Counsel ineffective in rape and murder capital case decided under the AEDPA for failing to adequately prepare and present a defense. One of the two co-defendants entered a deal to avoid death penalty and testified that the defendant was involved and planned the crimes. Although the co-defendant had contradictions in his testimony, the state corroborated the testimony with evidence from a state expert who said a pubic hair on the victim's thigh was "almost certainly" the defendant's. In addition, a hardware store clerk testified that she had received a check from a "Miller" the day before for shotgun shells and identified the defendant. The state expert testified that DNA evidence was inconclusive. Counsel was ineffective for failing to prepare and present testimony from a hair expert who testified that the hair was consistent with the victim but not the defendant. Counsel also failed to present evidence that the shells purchased were not consistent with the shells used in the crime and failed to subpoena the defendant's bank records, which would have revealed that the check was not written by the defendant. While counsel had reviewed the defendant's records and had his wife testify that he had not written the check and in support of the defendant's alibi, the wife's credibility was easily challenged as biased by the state. In addition, counsel failed to prepare and present DNA, tire-tread, and shoe-print evidence that was exculpatory. While cross-examination may be sufficient in some cases to challenge the state's case, "[i]n these circumstances, it was irresponsible of the lawyer not to consult experts." The biggest error made by defense counsel, however, was calling a psychologist to testify that the defendant was "incapable of the kind of violence that had been perpetrated against the victim" even though counsel knew of the defendant's prior convictions for kidnaping, rape, and sodomy, which was elicited by the state in cross examination. The lawyer offered and the state court found no reason for supposing this was intelligent tactic. Prejudice found even though "we think the chance of an acquittal would still have been significantly less than 50 percent; but it would not have been a negligible chance, and that is enough to require us to conclude that the lawyer's errors of representation were, in the aggregate, prejudicial."

NOTE: The order to issue the writ was vacated following settlement by the parties. Miller v. Anderson, 268 F.3d 485 (7th Cir. 2001)

2000: United States v. Russell
221 F.3d 615 (4th Cir. 2000)

Counsel ineffective in drug case where sole evidence was defendant's fingerprints on paper used to package heroin and access to the prison recreation area (along with 38 other inmates) where it was found.
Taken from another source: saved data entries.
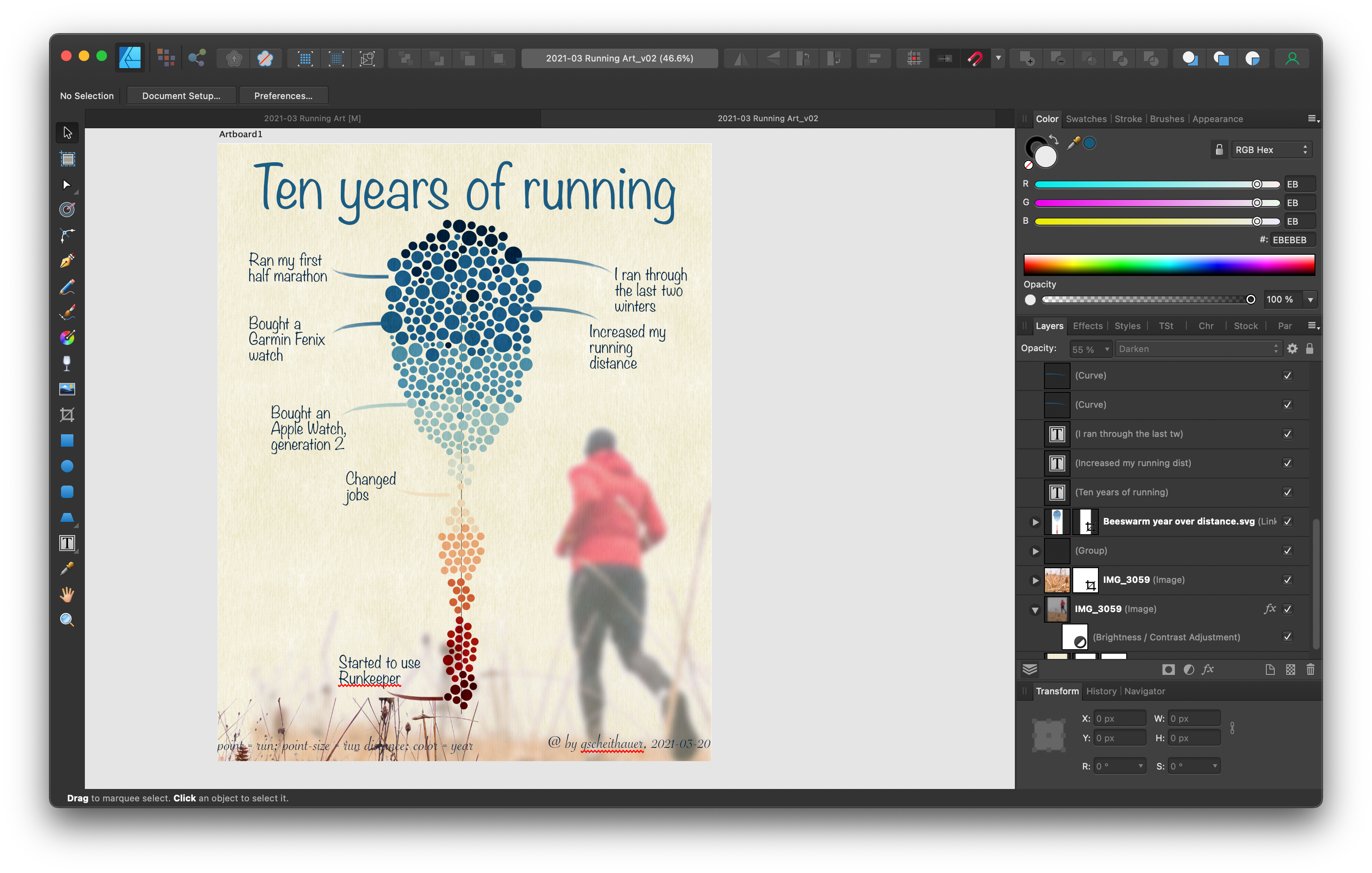This screenshot has height=873, width=1372.
Task: Uncheck Brightness / Contrast Adjustment visibility
Action: point(1287,636)
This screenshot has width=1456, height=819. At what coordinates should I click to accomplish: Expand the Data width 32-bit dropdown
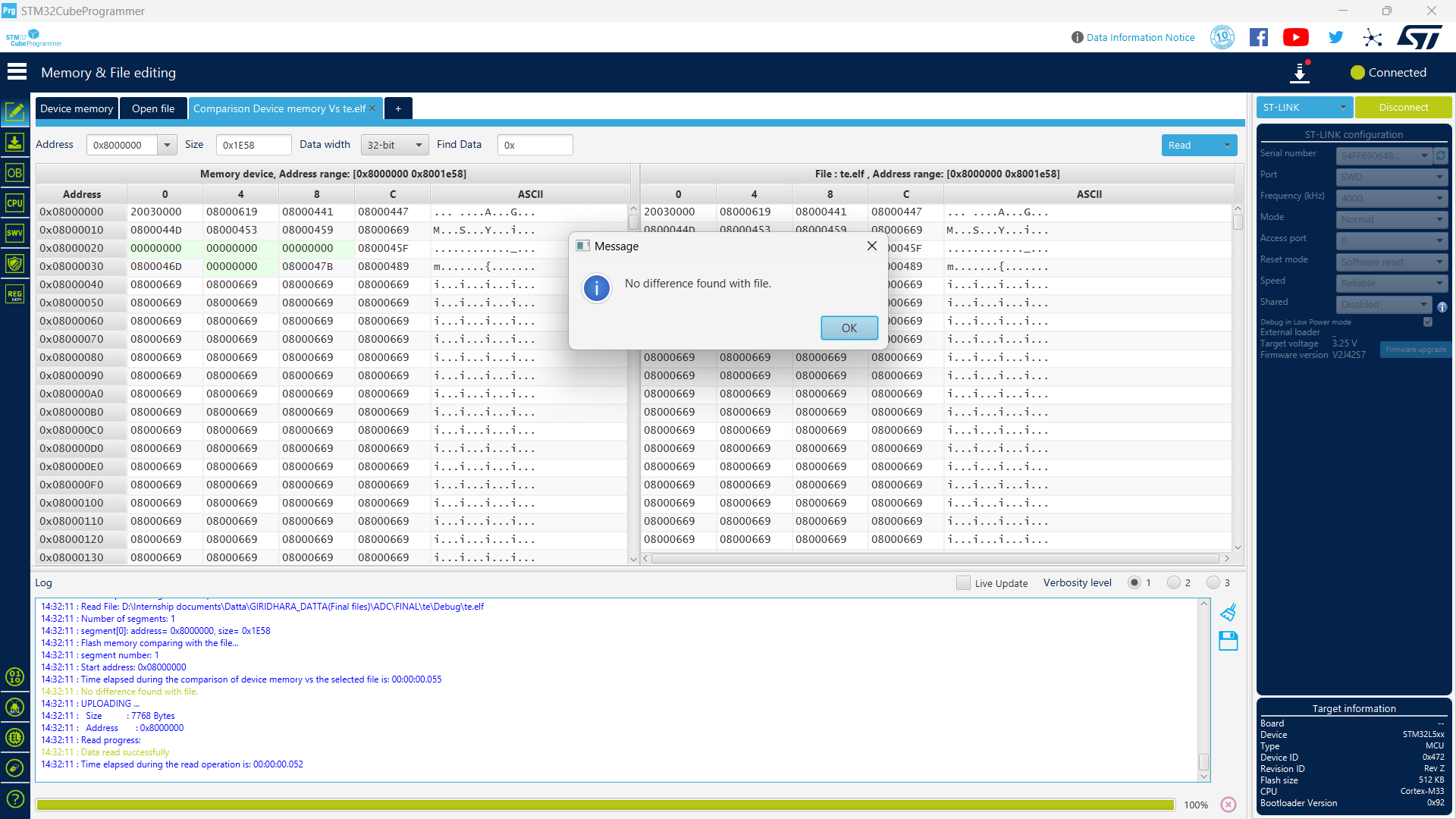pos(394,145)

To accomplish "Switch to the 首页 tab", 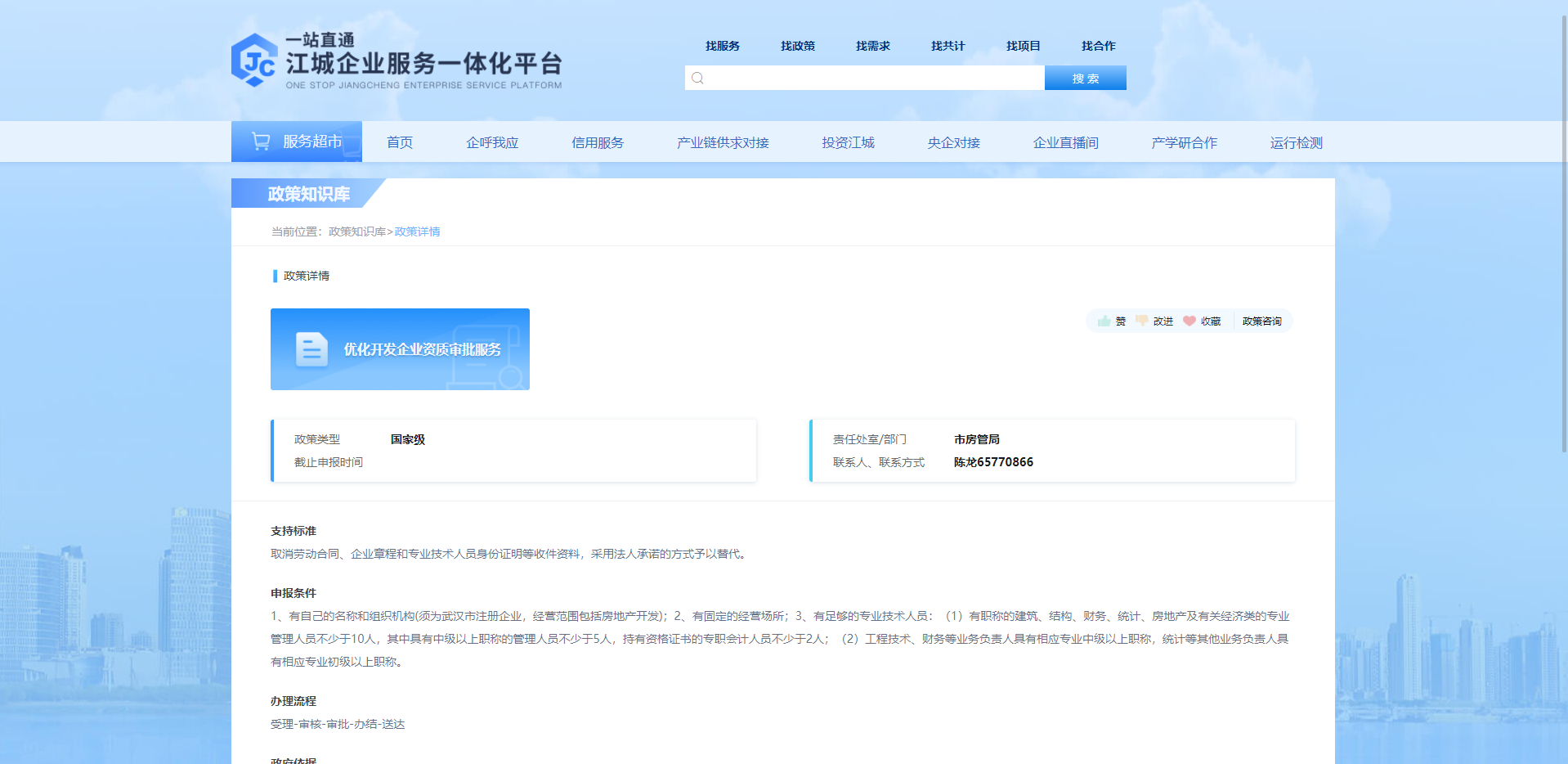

Defendant testified and did not deny the prints but explained that he ripped up paper into small pieces to use for prison art work and would discard left over pieces in a common area. If jury accepted this explanation as plausible, he would have been acquitted. Defendant's credibility was destroyed, however, when he was impeached with three prior felony convictions, two of which had been vacated prior to trial. Defendant had told his attorney prior to trial that convictions had been set aside but counsel relied on government assertions, did not independently investigate, elicited testimony of the invalid convictions, and advised defendant to admit in cross that he had three prior convictions. Counsel's conduct deficient: "When representing a criminal client, the obligation to conduct an adequate investigation will often include verifying the status of the client's criminal record, and the failure to do so may support a finding of ineffective assistance of counsel." Id. at 621. Prejudice found because the defendant's credibility was major issue, jury sent out two questions during deliberations reflecting consideration of his credibility, and the government's evidence was of "marginal nature." Court also "recognize[d] that, as a practical matter, evidence of previous convictions often has a prejudicial impact beyond its proper purpose of impeachment." Id. at 622. "Under our system of justice, all criminal defendants--even those clearly guilty or otherwise reprehensible--are entitled to a fair trial and, under the Sixth Amendment, each is entitled to the effective assistance of counsel." Id. at 623.